1. La musique
Lourde, grasse, parfois fine quand Wagner arrête de charger au pas de la grosse caisse. Rarement éprouvé cette sensation d’une mise en scène aussi réussie avec une partition épaisse et bruyante.
Détester Wagner repose sur une allergie épidermique qui se niche sous la peau comme un corps étranger. Le musicien a connu le déshonneur des Français lors d’un séjour à Paris en 1841. On l’a jeté avec sa partition, l’artiste s’est consolé de l’autre coté du Rhin. Histoire d’une sensibilité et d’une culture.
2. La mise en scène
Flamboyante, généreuse, scintillante. Dix premières minutes étourdissantes au lever du rideau. On se fait rincer les mirettes et le ciboulot. Les effets de l’image vidéo et la technicité des décorateurs font merveille.
On navigue dans l’océan, tantôt tempête tantôt repos. La direction des dizaines de chanteurs sur la plage n’échappe pas à une impression de joies collectives sur la scène. Cadrage, enthousiasme, flux majestueux des familles de pécheur nous régalent
Alex Ollé , metteur en scène, prince catalan, hisse haut son exigence créatrice rare avec cette croisière alléchante.
3. Les musiciens et chanteurs
Kazushi Ono déroule et fait le boulot avec l’immense navire rouillé au dessus des musiciens. L’homme passe de Parsifal au Vaisseau fantôme avec calme et gravité. La surprise sucrée vient du baryton : l’allemand Simon Neal endosse l’habit blanchâtre de l’homme blessé à vie et irrécupérable. Son talent se niche dans sa posture fragile remplie de combats désabusés même quand il ne chante pas.
Son timbre vient frapper à notre cœur pour qu’on lui laisse une place dans nos entrailles. La soprane Magdalena Anna Hofmann reste dans un flacon sobre et enivrant.
4. Les costumes et décors

On pense aux hommes politiques de ce pays. Ils faudrait les transporter à Lyon.

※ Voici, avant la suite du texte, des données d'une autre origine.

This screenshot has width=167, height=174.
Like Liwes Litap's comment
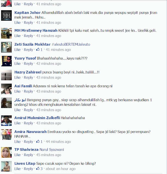point(17,169)
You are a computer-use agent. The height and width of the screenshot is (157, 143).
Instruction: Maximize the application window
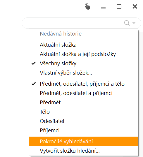(119, 6)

Ces guignols de la parole sans acte découvriraient le flamboyant, le simple, l’harmonie, le bonheur, mais jamais l’outrage. On aimerait faire un coup d’état : gravir la scène et tendre une main à ces acteurs- chanteurs si heureux et bien réglés.

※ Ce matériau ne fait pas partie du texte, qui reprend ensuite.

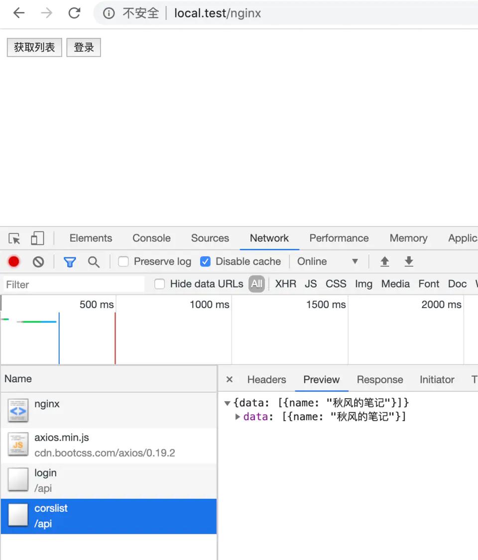Switch to the Console tab

click(x=151, y=238)
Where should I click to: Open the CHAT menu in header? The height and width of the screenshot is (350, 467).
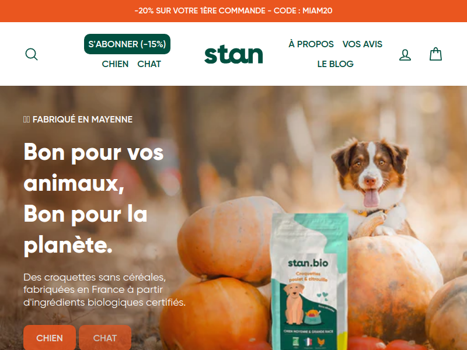point(149,64)
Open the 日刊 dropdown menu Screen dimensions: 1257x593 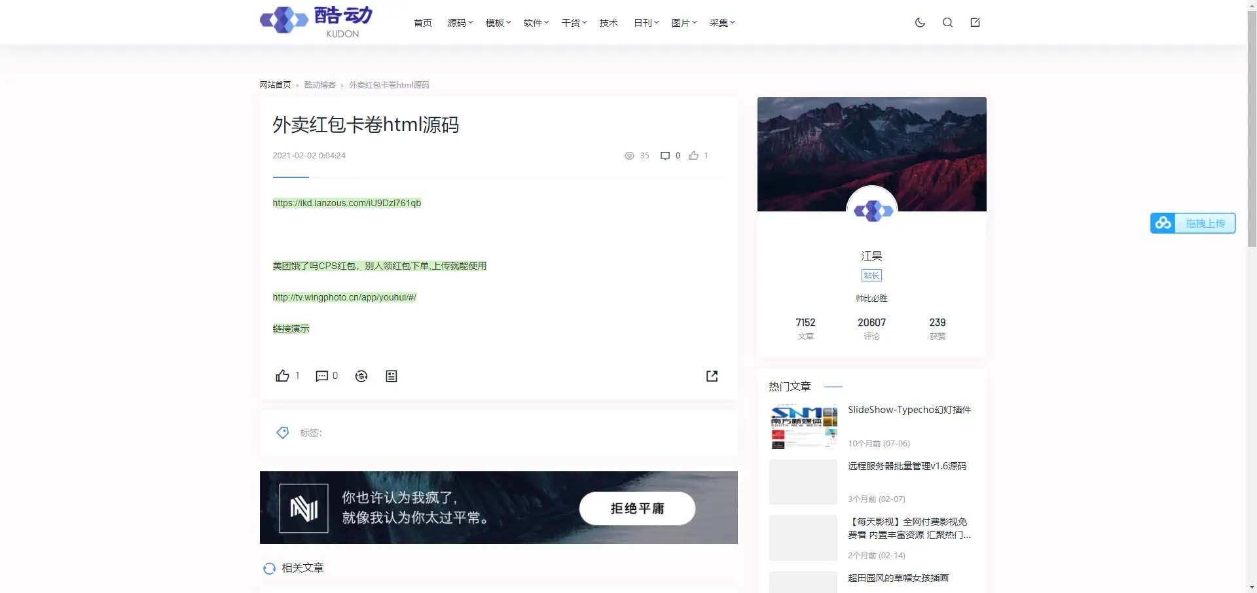(645, 22)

Les rondes sur la plage ressemblent à une farandole étincelante. Les décors mêlent effets vidéo et matières disparates. L’effet des vagues est étourdissant avec un éclairage d’une rare finesse. Costumes et maquillages recherchés complètent ce sentiment d’excellence.
On envie ceux qui ont travaillé sur ce spectacle.
5. Le message
Crédible, en 2015, cette histoire d’un père qui vend sa fille à un inconnu ? Alex Ollé a pensé au port décadent de Chittagong au Bangladesh cimetière marin ou des grands navires marchands sont démolis. Ce vaisseau fantôme et rouillé s’échoue devant nous, spectateur médusé assistant à un naufrage humain de l’autre coté du miroir de l’Occident.
Mais aussi, « les exclus et les heureux » de l’Opéra de Lyon
Le Vaisseau fantôme de Richard Wagner. Direction musicale : Kazushi Ono. Mise en scène : Alex Ollé. A l’Opéra de Lyon jusqu’au 26 octobre (de 13 € à 94 €).
> Billet mis à jour avec le reportage vidéo au pied de l’Opéra, lundi 13 octobre.